Interesting discussions on Swift Evolution

Thought I’d share a few highlights:

newtype

One proposal suggests Swift introduces a newtype keyword that adds an extensible derived type that is otherwise identical to the original. For example,

newtype Currency = NSDecimal

creates a Currency type that has all the behaviors of NSDecimal. However, you can’t sum together a Currency with an NSDecimal so there’s type checking, and you can extend the Currency type. It’s specialization without subclassing or adding new storage.

Another spin on newtype creates a kind of type currying:

newtype Counter<A> = Dictionary<A, Int>

The type is partially specified so behavior can be implemented through extensions that applies generically across various dictionaries with arbitrary keys and Int values.

I’m looking forward to seeing where this discussion leads.

self

Another proposal suggested that self be instated as a mandatory prefix instead of permitting context inference. Greg Parker wrote in response:

Note that the `self.property` access in Objective-C was not the preferred design.

The first choice was for bare `property` to work. That turned out to be ambiguous too often because of identically-named ivars. Swift doesn’t have that problem.

The second choice was for bare `property` to access the property, requiring `self->ivar` to access an identically-named ivar. That was not feasible because it was incompatible with too much existing source code. Swift doesn’t have that problem either.

precondition vs assert

Dave Abrahams responded to a proposal about renaming assert and precondition with some insights that I immediately bookmarked in my notes file:

Here’s some rationale that may be missing.  The two functions have distinct roles:
– assert: checking your own code for internal errors.
– precondition: for checking that your clients have given you valid arguments.

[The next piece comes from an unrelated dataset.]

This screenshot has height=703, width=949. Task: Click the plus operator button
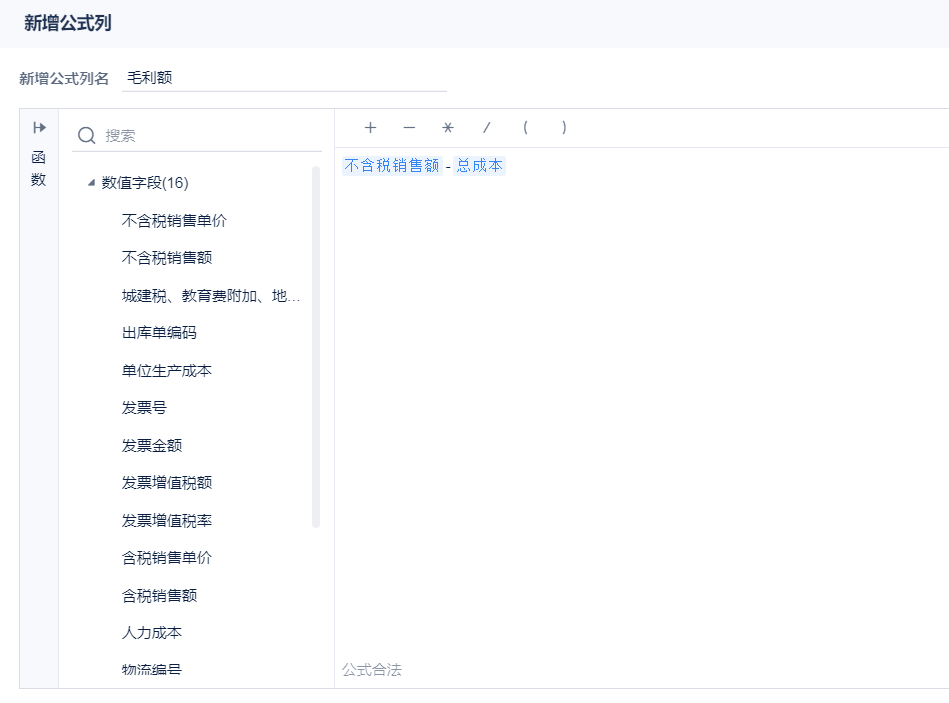(x=370, y=128)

It’s actually important to distinguish these two cases because the second one demands public documentation while the first does not.

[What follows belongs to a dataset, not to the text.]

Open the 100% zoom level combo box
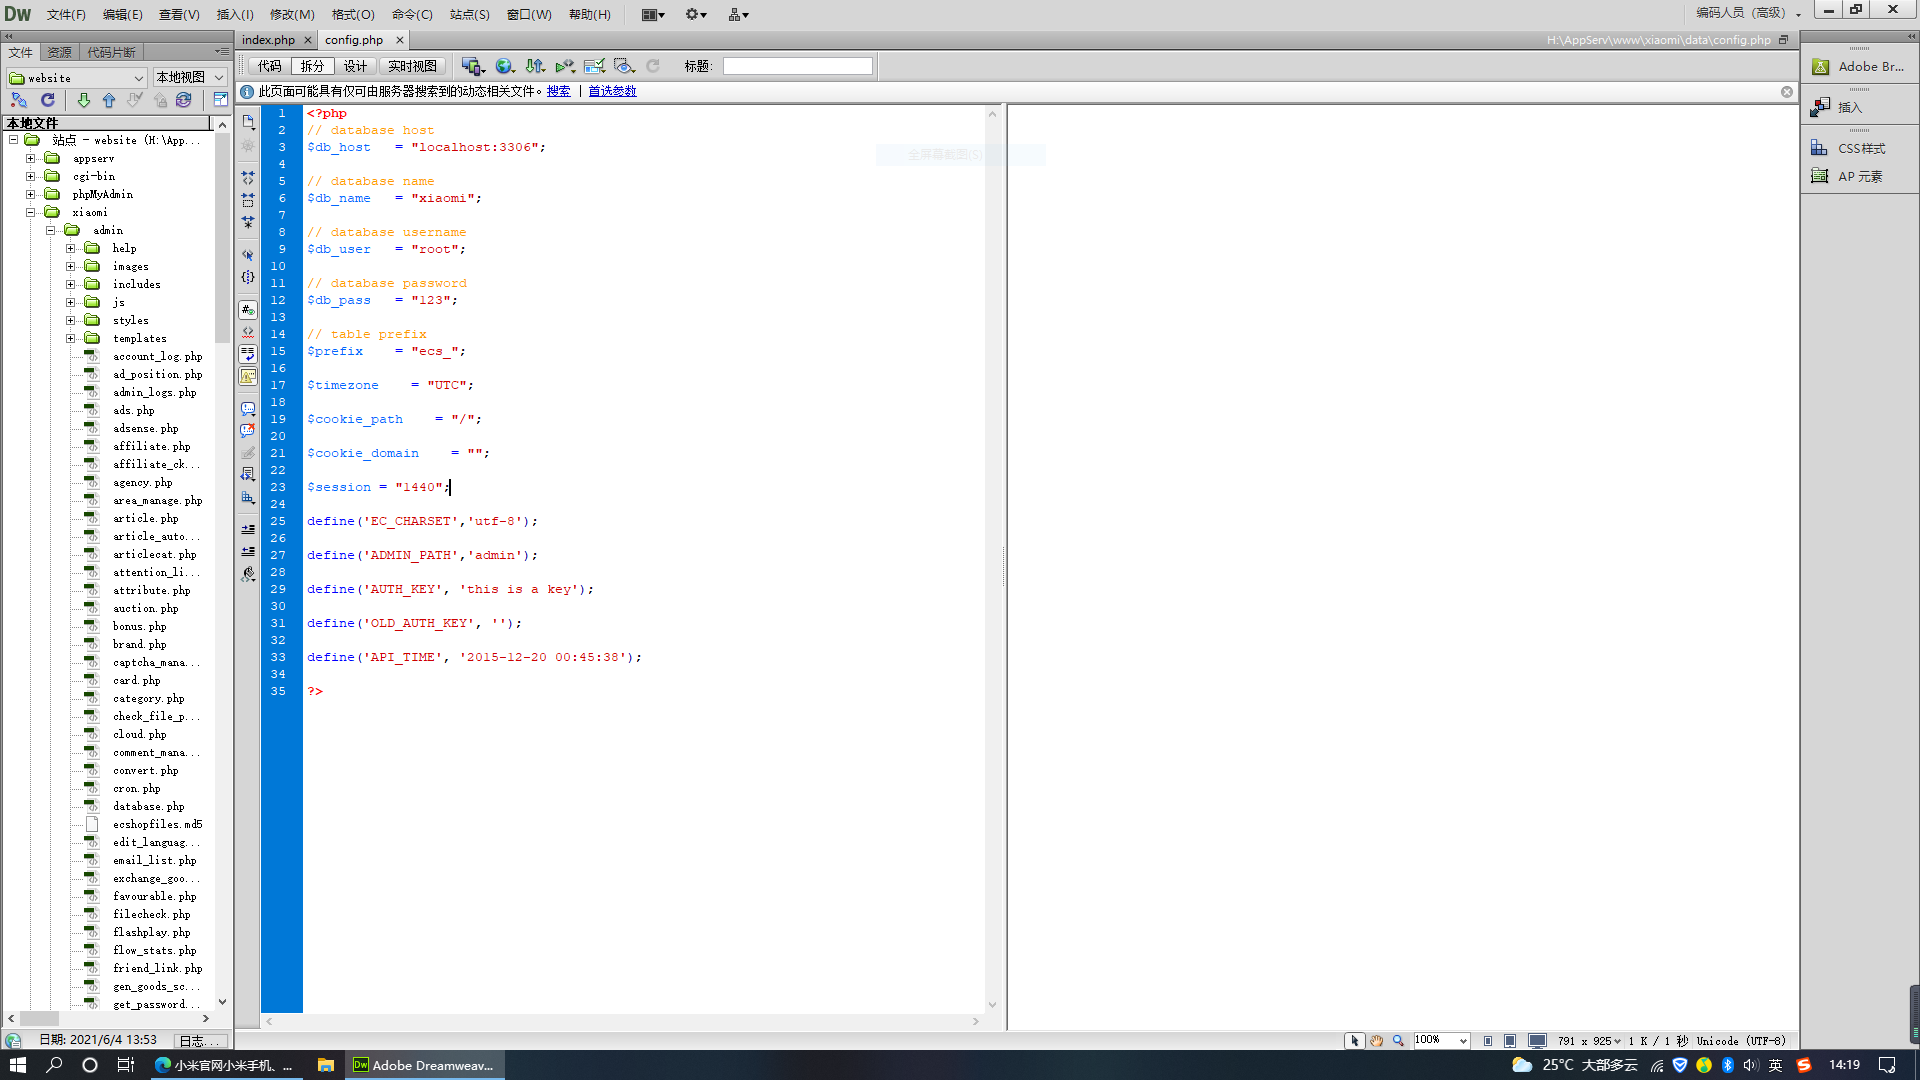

For example: in Swift’s standard library we promise never to allow memory errors unless you call (Obj)C code or use an explicitly labeled “unsafe” construct.  On the occasions where we need to do a check on the client’s parameters to avoid causing a memory error when we’re given invalid arguments, we document the requirements on the arguments as a precondition, and use (our equivalent of) precondition() to check it.  We also have a bunch of internal sanity checks to make sure our assumptions about our own code, where the type system doesn’t already guarantee them, are correct.  For those, we use (our equivalent of) assert(), because we don’t want to slow down *your* code as an artifact of our development process (the use of sanity checks).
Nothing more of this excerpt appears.